知性を潤すような質感のある洒落やユーモアの必要性

私もシングルマザー育ちなので、学校から帰って母から「おかえりなさい」と言葉をかけてもらった経験はほとんどない。

いわゆる鍵っ子というやつだが、寂しさを紛らわすために下校後も外で過ごすことが多かった。当時住んでいたのは北海道だったので春と夏の間に限るが、木々も草花も生物たちもみな賑やかで、誰もいない家にいるよりずっと安堵できたからだ。

「お母さんが家にいなくて寂しいでしょう」とこちらの特殊事情に干渉するように声をかけてくるご近所の人がいれば、懸命に働く母を慮って「ちっとも!」と強がった。

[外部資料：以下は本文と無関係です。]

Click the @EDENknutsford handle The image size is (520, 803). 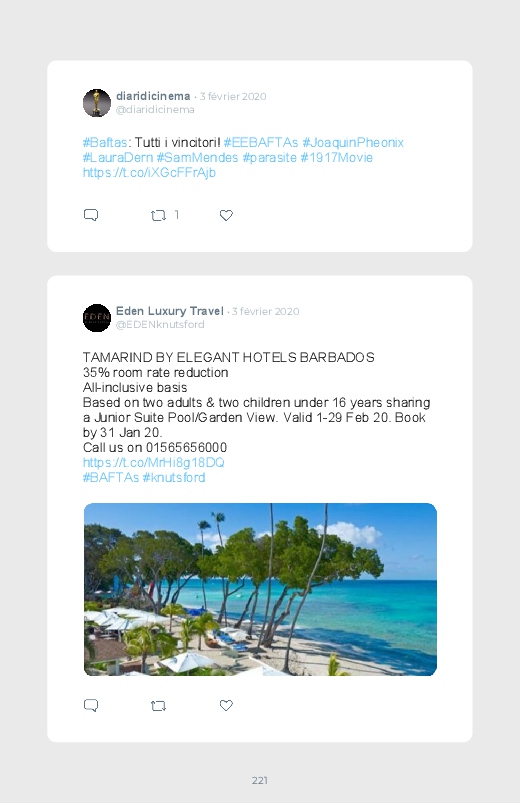click(x=160, y=324)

寂しさが増せば増すほど明るく楽しい雰囲気を生み出そうと戯けたり、周りを爆笑させるような絵を描いた。そして何より、私の周りにはそうした笑いへのアプローチを受け止めてくれる友人たちがいた。あの頃は、私とはまた違った面倒な境遇の家庭に育った子どもたちが周りに少なくなかったから、みんな友達といる時くらいは、天真爛漫に大笑いをしていたかった。

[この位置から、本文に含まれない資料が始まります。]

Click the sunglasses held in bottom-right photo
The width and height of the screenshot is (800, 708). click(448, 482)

考えてみれば終戦直後にコメディ映画やギャグ漫画が多く生み出されたのも、戦争という不条理で被った巨大な喪失感とダメージから回復しようとする表現者たちの意欲の顕れだった。社会全体が悲しみを吹き飛ばすような粋な洒落と機知に富んだ笑いを求めていた。

でも今は違う。先日も、とある年配の友人と「最近は粋な洒落やユーモアと接することがめっきりなくなってしまった」という話を交わしたばかりだ。

言論を含む表現の自由が狭められていくような現在の風潮に抗うことをせず、不条理や孤独感を回避して生きる人が増えれば、心に空いた穴を満たし、知性を潤すような質感のある「洒落」や「ユーモア」の必要性はなくなっていくだろう。

私たちの時代であれば受け入れられたであろうフィリピンの少女のあの明るさは、昨今の子どもたちにとっては共感するどころか疎ましいだけかもしれない。それを平和の兆しと受け止めるべきなのか、または危惧ととらえるべきなのか。何はともあれ時代は刻々と移り変わっている。